Nr. 7 jun 2014 - ANH-VUmc

ACADEMISCH NETWERK HUISARTSGENEESKUNDE VUmc (ANH-VUmc), nieuwsbrief, nr. 7, juli 2014
Kristel van der Winden terug van zwangerschapsverlof
Na haar zwangerschapsverlof is sinds 19 juni Kristel van der Winden weer aan het werk bij het team
ANH. Daarnaast zal zij als vaste arts in Gezondheidscentrum Helmerstraat bij de SAG in dienst
getreden. Ze is bevallen van een gezonde zoon Pim en nu moeder van drie jongens.
Database
De nieuwe database is volop in bedrijf. De data van het 1e kwartaal van 2014 zijn opgehaald.

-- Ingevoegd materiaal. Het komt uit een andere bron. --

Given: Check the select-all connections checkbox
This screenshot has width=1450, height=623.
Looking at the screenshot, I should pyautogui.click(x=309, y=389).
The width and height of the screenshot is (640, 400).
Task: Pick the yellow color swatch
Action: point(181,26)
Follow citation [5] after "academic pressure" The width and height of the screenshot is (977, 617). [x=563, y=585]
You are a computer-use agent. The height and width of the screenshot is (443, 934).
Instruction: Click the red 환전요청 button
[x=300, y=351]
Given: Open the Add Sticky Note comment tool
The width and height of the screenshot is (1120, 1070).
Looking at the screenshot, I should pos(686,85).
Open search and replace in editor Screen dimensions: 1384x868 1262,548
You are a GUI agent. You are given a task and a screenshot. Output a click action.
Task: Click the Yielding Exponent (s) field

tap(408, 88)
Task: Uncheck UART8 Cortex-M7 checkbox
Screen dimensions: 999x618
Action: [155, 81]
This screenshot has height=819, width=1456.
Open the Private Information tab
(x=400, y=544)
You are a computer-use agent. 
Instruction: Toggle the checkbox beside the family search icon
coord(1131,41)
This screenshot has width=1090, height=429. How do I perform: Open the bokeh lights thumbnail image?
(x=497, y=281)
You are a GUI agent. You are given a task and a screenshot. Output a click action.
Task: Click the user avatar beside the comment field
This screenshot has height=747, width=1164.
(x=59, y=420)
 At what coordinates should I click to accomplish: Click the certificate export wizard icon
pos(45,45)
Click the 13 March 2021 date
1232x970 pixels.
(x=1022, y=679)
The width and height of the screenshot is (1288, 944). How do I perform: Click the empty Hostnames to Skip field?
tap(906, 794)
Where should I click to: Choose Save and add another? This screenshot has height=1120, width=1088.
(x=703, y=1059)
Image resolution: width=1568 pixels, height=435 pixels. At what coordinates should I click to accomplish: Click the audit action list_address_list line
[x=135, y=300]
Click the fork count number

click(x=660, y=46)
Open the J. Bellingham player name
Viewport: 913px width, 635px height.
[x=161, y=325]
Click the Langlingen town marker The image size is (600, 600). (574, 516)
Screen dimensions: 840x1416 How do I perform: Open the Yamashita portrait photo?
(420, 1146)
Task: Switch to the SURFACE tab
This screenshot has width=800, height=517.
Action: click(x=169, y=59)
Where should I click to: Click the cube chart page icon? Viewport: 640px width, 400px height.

De planning voor het tweede kwartaal: in juli de praktijken van SAG en SEHO en in augustus de
GEZ-Zuid praktijken. De data worden ook gebruikt voor onderzoeken, nu al voor de projecten
rugklachten en duizeligheid en binnenkort ook voor CVRM. Na de zomer verwachten we ook de
eerste spiegelinformatie te kunnen geven. Dit worden waarschijnlijk rapportages van patiënten die wel
inhalatiemedicatie gebruiken maar waarbij geen episode astma/copd bestaat.
Het interview met Joan Boeke over PSA bepalingen, waarbij de database is gebruikt als
ondersteuning, staat in het aankomende nummer van het Huisartsen Magazine.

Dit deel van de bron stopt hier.